В апреле — мае работы Давида и Владимира Бурлюков были представлены на выставке постимпрессионистов в Будапеште, а весной Бурлюки вновь собрались в Чернянке.
«Приехали в графскую вотчину седьмого апреля, а девятого числа того же месяца в шесть часов утра с отцом, Давидом Фёдоровичем, случился удар», — писала Мария Никифоровна в своих воспоминаниях «Первые книги и лекции футуристов (1909–1913)». «Доктора пустили кровь, и бывший в могиле уже — медленно поправлялся. Ясность речи и быстрота движений были утеряны навсегда». Марианна Бурлюк вспоминала, что отец, которого она очень любила, упал и ударился виском о весы, после чего три дня лежал без сознания. Это был уже третий удар, после которого Давид Фёдорович уже не оправился.

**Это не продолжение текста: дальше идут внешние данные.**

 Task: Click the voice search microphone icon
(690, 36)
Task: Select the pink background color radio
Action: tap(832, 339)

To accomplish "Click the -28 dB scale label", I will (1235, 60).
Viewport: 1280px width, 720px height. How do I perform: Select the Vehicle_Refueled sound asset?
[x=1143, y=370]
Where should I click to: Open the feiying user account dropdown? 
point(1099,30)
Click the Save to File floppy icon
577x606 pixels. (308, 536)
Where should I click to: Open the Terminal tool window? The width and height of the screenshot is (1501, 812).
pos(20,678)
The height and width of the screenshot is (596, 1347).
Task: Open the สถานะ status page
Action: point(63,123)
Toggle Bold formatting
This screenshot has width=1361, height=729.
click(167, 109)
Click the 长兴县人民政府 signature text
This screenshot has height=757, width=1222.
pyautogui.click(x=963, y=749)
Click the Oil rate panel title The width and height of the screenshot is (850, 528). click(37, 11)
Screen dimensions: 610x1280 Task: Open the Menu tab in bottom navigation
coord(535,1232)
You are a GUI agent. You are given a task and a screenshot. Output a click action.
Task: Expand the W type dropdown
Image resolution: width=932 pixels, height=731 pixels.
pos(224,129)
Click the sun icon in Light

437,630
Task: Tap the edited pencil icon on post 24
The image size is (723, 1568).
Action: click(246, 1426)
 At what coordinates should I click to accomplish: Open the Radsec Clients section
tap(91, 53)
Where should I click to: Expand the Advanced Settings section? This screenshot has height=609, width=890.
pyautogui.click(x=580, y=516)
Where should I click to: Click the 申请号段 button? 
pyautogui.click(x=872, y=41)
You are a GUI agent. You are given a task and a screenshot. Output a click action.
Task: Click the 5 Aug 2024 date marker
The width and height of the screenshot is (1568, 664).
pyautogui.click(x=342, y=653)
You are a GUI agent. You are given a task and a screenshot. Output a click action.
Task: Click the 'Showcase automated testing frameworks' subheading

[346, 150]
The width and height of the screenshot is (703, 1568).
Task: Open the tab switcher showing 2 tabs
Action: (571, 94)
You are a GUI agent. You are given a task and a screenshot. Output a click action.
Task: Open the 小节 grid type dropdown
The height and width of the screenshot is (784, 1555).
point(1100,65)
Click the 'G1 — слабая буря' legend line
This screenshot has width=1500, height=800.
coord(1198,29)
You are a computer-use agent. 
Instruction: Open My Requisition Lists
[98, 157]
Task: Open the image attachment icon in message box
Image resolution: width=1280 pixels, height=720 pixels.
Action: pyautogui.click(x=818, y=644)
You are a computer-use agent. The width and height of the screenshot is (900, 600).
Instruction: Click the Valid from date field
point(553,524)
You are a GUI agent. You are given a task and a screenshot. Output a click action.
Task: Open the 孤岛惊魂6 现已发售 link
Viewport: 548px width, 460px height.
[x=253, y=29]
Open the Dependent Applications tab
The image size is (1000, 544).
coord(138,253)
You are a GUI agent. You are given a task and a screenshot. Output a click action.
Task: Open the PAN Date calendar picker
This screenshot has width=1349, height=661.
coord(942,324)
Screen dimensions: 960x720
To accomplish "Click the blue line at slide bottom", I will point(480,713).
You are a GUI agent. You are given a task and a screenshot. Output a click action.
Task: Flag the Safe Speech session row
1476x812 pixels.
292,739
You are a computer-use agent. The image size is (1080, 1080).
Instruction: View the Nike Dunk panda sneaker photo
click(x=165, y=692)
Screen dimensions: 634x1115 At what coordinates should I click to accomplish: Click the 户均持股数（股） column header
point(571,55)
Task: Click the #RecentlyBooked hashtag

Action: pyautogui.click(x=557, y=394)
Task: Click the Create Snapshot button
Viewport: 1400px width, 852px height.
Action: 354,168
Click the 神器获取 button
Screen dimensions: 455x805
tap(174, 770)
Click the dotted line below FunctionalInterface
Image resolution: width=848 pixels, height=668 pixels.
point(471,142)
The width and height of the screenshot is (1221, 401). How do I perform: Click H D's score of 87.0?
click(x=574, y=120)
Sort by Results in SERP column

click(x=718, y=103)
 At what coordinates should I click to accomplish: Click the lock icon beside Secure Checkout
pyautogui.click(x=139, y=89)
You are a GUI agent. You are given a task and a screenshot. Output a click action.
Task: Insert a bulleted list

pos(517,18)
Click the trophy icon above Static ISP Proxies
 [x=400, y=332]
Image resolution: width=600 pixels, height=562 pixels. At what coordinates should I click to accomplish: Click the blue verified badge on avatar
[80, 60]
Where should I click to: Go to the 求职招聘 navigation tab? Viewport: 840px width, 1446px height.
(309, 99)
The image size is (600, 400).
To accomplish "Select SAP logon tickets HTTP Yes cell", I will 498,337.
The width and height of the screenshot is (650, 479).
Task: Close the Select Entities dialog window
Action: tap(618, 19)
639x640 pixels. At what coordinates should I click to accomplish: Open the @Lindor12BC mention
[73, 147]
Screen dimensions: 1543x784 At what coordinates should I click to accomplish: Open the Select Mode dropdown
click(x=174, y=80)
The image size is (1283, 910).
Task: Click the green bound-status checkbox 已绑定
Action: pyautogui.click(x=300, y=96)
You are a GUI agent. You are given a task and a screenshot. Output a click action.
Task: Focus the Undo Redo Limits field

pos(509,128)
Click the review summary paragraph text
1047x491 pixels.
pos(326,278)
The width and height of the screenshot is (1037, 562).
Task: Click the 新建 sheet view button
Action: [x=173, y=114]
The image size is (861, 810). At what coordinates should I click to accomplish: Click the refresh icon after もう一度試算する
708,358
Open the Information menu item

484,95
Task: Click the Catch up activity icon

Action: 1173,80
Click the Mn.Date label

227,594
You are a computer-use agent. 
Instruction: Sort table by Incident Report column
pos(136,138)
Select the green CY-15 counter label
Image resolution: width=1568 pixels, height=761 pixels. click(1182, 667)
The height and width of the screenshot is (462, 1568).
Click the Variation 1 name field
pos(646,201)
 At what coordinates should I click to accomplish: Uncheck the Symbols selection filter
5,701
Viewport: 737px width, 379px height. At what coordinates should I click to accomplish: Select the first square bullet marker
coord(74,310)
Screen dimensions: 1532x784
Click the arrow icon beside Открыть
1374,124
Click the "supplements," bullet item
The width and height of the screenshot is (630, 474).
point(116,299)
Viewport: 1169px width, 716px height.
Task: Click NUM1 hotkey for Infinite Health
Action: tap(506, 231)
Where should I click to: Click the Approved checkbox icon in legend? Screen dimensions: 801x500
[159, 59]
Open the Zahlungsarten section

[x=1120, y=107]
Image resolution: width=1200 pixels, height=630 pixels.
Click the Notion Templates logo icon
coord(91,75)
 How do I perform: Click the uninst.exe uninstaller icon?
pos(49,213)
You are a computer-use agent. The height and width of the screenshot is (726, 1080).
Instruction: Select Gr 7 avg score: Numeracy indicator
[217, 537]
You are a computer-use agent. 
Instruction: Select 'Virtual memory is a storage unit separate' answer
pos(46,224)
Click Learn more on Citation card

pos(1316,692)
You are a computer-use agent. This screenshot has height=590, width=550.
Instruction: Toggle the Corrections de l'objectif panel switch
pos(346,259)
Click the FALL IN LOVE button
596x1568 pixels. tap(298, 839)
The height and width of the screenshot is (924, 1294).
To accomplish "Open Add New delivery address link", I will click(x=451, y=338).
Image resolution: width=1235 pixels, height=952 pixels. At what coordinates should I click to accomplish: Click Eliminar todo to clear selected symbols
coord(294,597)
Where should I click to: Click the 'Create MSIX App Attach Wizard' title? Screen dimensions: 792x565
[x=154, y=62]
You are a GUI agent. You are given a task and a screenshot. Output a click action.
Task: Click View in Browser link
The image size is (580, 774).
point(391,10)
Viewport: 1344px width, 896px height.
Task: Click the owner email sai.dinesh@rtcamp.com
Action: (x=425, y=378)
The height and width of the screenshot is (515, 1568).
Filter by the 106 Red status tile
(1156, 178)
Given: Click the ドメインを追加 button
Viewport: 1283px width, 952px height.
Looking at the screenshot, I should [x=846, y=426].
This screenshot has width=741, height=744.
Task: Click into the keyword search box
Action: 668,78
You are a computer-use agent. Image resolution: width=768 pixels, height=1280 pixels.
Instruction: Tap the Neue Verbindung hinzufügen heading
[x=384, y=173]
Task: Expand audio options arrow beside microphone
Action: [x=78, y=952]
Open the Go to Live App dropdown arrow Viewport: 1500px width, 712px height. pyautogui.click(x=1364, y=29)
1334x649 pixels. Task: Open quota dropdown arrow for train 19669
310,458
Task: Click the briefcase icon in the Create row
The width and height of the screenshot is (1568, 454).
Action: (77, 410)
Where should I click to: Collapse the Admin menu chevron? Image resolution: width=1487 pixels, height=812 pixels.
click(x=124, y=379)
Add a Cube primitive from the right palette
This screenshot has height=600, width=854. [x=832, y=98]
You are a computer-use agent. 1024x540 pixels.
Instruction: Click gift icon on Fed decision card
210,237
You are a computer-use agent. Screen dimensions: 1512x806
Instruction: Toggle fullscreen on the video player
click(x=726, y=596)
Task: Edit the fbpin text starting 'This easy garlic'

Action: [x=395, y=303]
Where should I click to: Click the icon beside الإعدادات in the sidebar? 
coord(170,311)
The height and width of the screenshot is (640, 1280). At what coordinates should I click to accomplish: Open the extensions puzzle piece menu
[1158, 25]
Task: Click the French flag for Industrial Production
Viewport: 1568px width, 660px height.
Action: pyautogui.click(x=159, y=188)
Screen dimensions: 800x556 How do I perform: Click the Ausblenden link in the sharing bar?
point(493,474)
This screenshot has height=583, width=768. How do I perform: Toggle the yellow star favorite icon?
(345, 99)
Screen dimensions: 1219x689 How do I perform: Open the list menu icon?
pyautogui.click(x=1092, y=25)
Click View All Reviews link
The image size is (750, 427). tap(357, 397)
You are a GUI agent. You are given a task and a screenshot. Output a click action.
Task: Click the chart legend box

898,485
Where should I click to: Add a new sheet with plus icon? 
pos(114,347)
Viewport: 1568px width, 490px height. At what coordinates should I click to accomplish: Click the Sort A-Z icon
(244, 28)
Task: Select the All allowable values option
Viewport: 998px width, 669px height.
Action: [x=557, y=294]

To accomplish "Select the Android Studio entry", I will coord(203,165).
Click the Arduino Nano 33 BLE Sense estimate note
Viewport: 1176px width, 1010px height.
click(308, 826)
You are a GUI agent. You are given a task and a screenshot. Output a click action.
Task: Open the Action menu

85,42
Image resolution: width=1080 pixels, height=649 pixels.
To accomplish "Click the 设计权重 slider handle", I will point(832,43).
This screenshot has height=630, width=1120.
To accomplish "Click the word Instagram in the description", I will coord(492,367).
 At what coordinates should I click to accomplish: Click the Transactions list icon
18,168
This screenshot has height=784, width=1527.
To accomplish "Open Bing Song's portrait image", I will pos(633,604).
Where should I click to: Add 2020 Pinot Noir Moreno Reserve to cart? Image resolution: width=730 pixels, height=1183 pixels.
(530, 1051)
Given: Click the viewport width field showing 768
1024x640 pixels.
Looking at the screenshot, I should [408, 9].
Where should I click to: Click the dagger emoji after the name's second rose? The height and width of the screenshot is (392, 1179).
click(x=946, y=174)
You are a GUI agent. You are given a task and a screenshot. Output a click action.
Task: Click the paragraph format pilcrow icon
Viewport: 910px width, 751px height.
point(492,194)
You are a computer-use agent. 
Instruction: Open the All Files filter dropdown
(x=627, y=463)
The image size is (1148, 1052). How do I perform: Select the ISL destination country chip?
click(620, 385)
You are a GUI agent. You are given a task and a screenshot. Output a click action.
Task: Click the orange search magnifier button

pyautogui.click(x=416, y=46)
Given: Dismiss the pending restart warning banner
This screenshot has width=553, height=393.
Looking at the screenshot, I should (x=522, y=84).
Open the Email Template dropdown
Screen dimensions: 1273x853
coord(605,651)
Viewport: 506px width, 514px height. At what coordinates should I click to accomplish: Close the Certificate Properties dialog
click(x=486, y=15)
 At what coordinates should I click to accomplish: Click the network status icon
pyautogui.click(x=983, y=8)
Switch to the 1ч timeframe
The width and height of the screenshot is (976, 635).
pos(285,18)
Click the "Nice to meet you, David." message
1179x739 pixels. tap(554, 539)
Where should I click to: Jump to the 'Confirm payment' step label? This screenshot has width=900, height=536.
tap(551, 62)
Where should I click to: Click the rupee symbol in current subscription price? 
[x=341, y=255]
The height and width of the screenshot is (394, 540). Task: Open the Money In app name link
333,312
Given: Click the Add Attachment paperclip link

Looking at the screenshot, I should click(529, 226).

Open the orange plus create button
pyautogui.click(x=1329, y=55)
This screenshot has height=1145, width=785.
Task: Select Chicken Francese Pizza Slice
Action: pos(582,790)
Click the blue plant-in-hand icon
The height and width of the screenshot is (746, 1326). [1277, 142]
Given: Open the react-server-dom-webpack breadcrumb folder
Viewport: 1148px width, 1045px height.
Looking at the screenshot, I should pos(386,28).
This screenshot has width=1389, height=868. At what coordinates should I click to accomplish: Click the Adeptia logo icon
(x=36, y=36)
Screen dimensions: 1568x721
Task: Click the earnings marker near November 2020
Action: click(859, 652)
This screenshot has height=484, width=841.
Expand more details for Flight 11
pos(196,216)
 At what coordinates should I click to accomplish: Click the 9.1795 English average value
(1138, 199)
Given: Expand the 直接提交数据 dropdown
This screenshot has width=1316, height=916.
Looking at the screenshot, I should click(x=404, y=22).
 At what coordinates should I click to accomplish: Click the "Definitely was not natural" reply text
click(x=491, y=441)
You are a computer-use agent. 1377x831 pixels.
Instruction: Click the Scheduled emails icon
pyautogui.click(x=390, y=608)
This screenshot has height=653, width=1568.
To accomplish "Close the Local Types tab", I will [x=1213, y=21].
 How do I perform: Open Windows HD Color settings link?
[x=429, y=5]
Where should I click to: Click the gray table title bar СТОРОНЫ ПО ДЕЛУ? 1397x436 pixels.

«Последнее лето семьи Бурлюков в Чернянке быстро летело», — продолжала Маруся. «Под моим сердцем шевелилась “смена”. <…> 21 августа по старому стилю в Херсоне в доме Воронько на Богородицкой улице родился у меня малютка — Додик… Музыкой почудился его слабый писк. Бурлюк во время родовых мук не оставлял меня, держал за руки, а матушка Людмила Иосифовна плакала, прося потерпеть…» В книге «Бурлюк» Кэтрин Дрейер приводит другую дату — 23 августа. Третью дату называет Мария Никифоровна в своём дневнике за 1937 год, опубликованном в 66-м номере журнала «Color and Rhyme»: «Давид Бурлюк-младший родился 13 сентября 1913 года. Из окна его первой комнаты были видны мачты иностранных кораблей — стояли у пристаней города Херсона. Родившийся первые шесть недель спал — отдыхал, а когда открывал глаза… то смотрел ими, синими, в потолок. <…> В полгода жизни — стали резаться зубы, перестал сосать грудь и целые дни лежал тихий и апатичный. Бабушка Лиля (Людмила Иосифовна) была в Москве и мы с Марьяной… пригласили на совет акушерку Делетицкую — она-то и помогла второй раз вдунуть энергию в моего сына. <…> Первое гулянье Додика было под синей вуалью (закрыто лицо от южного солнца)… Первое слово — “мама”. Первые рисунки — нарисованные углём на стене Володи Бурлюка: собака, лошадь, корова. Первые шаги 15 фев. 1915 года в Москве у Нирнзее на пятом этаже».